* What you have to do
Copy exactly the stretch of data below from the line with "Task: Toggle the 合跨服 checkbox" through the line with "Task: Click the Item Total column header", including both of those lines.

──────── Supplied information ────────

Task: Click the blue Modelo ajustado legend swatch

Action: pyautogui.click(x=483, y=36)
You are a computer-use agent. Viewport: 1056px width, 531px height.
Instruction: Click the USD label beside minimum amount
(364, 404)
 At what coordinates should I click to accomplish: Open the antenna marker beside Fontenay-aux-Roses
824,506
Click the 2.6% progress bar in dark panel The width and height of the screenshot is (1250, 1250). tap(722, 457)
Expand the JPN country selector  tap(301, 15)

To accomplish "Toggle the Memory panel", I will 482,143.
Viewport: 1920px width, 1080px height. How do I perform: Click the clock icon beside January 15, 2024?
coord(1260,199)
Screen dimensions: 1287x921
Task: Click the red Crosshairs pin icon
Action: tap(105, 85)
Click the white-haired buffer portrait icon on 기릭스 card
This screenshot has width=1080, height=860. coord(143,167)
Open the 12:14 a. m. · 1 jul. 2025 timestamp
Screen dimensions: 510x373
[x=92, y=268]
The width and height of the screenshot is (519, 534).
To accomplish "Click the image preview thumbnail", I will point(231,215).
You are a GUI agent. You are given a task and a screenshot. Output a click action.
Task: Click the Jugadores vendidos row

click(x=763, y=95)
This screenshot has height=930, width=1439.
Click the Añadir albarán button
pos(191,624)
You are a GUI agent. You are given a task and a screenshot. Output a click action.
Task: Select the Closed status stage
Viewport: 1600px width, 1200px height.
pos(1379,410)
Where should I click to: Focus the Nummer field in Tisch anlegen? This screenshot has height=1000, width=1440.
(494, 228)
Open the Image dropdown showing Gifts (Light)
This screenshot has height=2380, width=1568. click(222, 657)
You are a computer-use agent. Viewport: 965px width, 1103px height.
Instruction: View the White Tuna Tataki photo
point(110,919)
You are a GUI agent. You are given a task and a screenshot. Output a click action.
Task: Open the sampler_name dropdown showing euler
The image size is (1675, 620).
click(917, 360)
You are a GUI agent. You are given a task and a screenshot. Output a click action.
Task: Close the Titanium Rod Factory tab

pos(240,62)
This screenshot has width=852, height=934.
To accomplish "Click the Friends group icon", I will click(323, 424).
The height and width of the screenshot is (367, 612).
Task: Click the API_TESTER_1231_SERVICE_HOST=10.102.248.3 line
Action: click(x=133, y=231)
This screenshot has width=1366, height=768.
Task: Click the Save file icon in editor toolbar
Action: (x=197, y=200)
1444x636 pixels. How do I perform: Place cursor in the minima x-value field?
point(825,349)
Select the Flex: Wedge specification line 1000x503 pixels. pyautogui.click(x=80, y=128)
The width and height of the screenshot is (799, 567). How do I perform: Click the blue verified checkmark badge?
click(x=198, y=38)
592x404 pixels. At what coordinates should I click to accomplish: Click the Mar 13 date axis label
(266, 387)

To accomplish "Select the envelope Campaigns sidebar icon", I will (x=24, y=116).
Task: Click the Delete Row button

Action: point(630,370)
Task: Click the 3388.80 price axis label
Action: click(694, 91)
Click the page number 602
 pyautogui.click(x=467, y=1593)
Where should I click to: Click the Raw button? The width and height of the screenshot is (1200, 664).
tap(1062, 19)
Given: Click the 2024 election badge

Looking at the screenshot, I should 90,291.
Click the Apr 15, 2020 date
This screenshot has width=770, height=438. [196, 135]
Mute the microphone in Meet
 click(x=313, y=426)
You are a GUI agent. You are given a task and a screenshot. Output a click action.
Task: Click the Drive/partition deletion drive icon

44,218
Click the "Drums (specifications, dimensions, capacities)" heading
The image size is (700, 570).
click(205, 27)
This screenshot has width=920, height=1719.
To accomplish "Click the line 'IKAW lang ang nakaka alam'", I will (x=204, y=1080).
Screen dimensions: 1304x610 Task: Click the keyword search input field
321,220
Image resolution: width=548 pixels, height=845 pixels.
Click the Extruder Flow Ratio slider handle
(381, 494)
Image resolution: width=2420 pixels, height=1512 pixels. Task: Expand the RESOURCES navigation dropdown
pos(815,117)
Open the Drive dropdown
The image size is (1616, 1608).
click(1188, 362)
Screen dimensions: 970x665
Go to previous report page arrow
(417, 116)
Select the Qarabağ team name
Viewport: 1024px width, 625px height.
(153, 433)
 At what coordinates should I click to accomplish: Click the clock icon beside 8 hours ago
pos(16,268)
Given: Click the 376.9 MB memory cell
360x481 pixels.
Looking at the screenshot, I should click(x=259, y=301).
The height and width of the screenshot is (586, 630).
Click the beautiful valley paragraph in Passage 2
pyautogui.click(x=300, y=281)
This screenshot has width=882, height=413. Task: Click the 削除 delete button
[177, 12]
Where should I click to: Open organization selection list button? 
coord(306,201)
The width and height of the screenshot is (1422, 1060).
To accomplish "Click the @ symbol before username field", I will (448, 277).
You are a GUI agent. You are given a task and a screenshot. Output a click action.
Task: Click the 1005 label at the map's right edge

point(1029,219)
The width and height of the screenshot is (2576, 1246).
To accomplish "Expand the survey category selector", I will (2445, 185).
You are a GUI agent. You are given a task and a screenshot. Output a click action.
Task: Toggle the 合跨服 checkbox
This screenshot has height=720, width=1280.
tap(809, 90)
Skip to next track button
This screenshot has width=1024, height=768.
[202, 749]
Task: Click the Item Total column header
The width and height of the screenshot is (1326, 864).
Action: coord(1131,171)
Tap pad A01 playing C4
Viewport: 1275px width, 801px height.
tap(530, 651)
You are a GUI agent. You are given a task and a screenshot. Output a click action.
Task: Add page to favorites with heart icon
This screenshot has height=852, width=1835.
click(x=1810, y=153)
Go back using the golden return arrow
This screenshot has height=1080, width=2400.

────────

* Worked solution
Task: Toggle the 合跨服 checkbox
This screenshot has height=720, width=1280.
tap(809, 90)
Skip to next track button
This screenshot has width=1024, height=768.
[202, 749]
Task: Click the Item Total column header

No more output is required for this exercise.